The White House Office of Management and Budget sent an alert to all executive branch government offices telling them to start implementing shutdown plans: “Agencies should now execute plans for an orderly shutdown due to the absence of appropriations.”

The shutdown came after the Senate and the House engaged in a high-stakes political showdown well into the night – sending bills back and forth across the Capitol – but never coming close to a deal. It was driven by House efforts to try to force a weakening of the new Affordable Care Act, which Senate Democrats rejected.

The Republican-controlled House voted 228-201 late Monday to fund the government for two months while delaying the new federal health care law’s mandate that Americans be required to have insurance and canceling health care subsidies for members of Congress. The Democratic-led Senate voted 54-46 to reject the proposal, just as it did earlier in the day on a similar measure that would have postponed the entire health care law, the president’s signature domestic achievement.

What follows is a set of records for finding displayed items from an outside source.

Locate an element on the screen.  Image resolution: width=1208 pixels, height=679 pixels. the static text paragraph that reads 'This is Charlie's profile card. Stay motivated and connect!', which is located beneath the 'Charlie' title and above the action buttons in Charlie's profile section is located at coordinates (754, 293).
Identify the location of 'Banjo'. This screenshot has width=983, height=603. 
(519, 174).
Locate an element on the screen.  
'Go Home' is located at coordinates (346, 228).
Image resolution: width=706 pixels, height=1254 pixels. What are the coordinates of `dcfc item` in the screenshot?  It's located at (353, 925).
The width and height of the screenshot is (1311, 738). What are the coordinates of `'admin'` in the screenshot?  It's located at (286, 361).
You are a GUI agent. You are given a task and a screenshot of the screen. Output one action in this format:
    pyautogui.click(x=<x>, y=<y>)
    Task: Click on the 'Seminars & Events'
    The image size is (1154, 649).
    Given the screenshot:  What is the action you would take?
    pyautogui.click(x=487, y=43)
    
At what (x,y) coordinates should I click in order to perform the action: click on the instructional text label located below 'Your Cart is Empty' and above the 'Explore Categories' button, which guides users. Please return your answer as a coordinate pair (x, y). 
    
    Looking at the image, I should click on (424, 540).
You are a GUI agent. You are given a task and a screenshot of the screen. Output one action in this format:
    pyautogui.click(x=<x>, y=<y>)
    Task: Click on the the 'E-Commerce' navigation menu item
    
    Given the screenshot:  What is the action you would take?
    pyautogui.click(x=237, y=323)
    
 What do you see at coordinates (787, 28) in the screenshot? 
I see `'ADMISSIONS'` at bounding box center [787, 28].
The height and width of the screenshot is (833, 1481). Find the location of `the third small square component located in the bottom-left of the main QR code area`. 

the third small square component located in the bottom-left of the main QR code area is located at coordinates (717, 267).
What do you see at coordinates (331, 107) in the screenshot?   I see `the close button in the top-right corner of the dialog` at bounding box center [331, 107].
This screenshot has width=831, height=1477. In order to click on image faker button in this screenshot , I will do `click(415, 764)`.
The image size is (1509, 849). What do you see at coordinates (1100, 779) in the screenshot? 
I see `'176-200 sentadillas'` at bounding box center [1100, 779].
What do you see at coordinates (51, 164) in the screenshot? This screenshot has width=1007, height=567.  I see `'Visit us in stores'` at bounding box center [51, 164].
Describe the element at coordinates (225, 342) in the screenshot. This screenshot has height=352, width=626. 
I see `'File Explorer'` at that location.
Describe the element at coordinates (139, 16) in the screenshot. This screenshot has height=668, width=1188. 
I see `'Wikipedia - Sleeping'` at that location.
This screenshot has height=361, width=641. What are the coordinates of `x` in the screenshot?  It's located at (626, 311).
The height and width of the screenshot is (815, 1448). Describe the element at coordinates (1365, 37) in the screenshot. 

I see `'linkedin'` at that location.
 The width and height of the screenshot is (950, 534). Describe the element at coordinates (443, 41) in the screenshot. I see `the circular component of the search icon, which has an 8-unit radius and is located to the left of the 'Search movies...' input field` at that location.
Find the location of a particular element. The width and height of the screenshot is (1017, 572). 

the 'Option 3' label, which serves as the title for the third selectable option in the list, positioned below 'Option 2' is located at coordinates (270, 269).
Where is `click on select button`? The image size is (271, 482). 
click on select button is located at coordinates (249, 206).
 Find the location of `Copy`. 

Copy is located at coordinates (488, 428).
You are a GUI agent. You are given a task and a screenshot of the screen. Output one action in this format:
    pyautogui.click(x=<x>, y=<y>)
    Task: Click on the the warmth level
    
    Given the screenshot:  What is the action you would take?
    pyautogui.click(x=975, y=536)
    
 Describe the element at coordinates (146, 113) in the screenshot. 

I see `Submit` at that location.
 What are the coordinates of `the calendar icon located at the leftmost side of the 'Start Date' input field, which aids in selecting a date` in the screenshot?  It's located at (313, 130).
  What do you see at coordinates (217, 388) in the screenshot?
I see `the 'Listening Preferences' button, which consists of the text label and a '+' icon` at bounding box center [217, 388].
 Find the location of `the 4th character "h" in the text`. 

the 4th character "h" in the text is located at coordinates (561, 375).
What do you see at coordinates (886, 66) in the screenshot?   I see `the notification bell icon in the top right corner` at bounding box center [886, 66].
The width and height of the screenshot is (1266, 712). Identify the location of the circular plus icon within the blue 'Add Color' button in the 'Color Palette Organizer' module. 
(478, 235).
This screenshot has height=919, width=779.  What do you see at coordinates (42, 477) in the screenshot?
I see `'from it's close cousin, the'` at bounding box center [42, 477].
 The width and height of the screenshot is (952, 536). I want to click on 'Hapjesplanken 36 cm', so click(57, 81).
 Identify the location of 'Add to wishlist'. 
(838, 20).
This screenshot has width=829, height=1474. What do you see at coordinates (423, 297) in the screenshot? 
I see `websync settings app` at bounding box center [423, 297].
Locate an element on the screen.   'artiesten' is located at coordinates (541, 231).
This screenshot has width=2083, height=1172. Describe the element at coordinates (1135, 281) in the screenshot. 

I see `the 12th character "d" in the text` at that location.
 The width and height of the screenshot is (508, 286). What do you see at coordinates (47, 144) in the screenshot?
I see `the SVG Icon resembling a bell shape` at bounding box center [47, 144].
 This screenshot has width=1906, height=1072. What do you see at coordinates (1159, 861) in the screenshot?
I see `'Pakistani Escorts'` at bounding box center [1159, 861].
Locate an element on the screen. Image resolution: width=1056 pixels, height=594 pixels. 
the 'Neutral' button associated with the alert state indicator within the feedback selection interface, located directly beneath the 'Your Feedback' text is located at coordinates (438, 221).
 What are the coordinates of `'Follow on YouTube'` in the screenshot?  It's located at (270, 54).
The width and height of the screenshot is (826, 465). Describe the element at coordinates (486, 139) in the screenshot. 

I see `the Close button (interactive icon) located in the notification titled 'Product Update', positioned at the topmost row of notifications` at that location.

As the clock ticked toward the shutdown deadline, the House readied a new tactic, looking to set up direct negotiations with the Senate by appointing a team of budget negotiators called “conferees” to work with Senate counterparts to hash out a compromise in the coming days. But the Senate flatly rejected that proposal without a temporary budget extension.

“We like to resolve issues,” said Senate Majority Leader Harry Reid, D-Nev. “But we will not go to conference with a gun to our head.”

About 800,000 of the more than 2 million federal employees will stay home after shutdown plans are implemented Tuesday. But more than a million active-duty military will remain on the job and be paid, according to legislation passed by both chambers and signed into law late Monday.

After the government reopens, lawmakers must decide whether employees – both those who worked and those who didn’t – should get paid following three years of frozen pay and increased workloads.

The health care law that is the focus of the dispute between Republicans and Democrats would continue to be implemented, because much of its funding comes from other sources, including new taxes and fees and cuts to other programs.

“Let me be clear about this. ... The Affordable Care Act is moving forward,” Obama said. “That funding is already in place. You can’t shut it down.”

Earlier Monday, Obama placed separate calls to House Speaker John Boehner, R-Ohio; House Minority Leader Nancy Pelosi, D-Calif.; Senate Majority Leader Harry Reid, D-Nev.; and Senate Minority Leader Mitch McConnell, R-Ky. He told them anew that he would not negotiate on health care as part of the budget bill.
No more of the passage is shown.